А чуть позже он увидел в том же окне крохотную девочку, непостижимо похожую на него самого. Крошка с огромными глазами, опушенными густым бархатом ресниц, пухлым розовым ротиком, текучим золотом шелковистых прядей роскошных густых волос... Малышка подходила к окну, прижимала личико к стеклу, плющила об него малюсенький носик и весело смеялась, глядя на своё отражение. Как Он мечтал хоть раз подхватить на руки эту забавную жизнерадостную девчушку, закружить её, чтобы услышать звонкий смех своей дочери. Её имя до сих пор горит на Его губах. Он впервые услышал его, вырвавшееся криком безмерного, ничем непоправимого горя... И этот крик был так страшен и так силён, что на миг всё живое замерло, покорившись великой тайне чужого страдания.
Когда Он нёс крохотное, безжизненно повисшее на его руках тельце, густые струи её волос запутывались в складках его плаща, а в сердце звучала сводившая с ума, тошная, скребущая мозг музыка. И маленькие ручки дочери с розовыми ноготками уже невозможно было согреть никаким дыханием. Её личико даже в смерти осталось ангельски прелестным, нежным и удивлённым. После гибели дочери, которую на его глазах подмяла под себя черная громада несшегося автомобиля, Он еще только один раз встретился с её матерью, со своей Любимой...

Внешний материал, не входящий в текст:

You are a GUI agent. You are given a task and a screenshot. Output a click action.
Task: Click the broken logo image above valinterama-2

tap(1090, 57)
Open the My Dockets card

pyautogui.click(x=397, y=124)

Она подняла на него глаза, в которых светилась не проходящая, неисцелимая усталость и странно смешались мольба и неистовая гордость измученной ожиданием и потерями души. А потом снова была эта комната с плавающим в руках сквозняка туманом штор, с горевшей на подоконнике свечой и постелью, распахнутой, как окна, для двоих. Он помнил каждую черточку родного, любимого лица... Помнил, как в утомленных Её глазах проступила мучительная, жадная и горькая нежность; как Она запрокинула голову, обвив Его шею лёгким кольцом до боли знакомых хрупких рук, улыбнувшись Ему лишь светом зелёных колдовских зрачков, улыбнувшись из самой глубины своего страдания... И была в этой улыбке безмерная, беззаветная, ничем не сдерживаемая любовь. Она вдруг вспомнила, что нельзя смотреть Ему в глаза, нельзя касаться Его, нельзя слушать Его голос, когда от внезапного, нахлынувшего, пробившегося сквозь омут душевной муки и отчаяния счастья уже рвалось сердце... А потом её сердце, так любившее Его, остановилось... Она - беззащитная, нежная и властная - была из тех людей, что чувствуют слишком сильно, так, что уже нельзя терпеть, невозможно жить...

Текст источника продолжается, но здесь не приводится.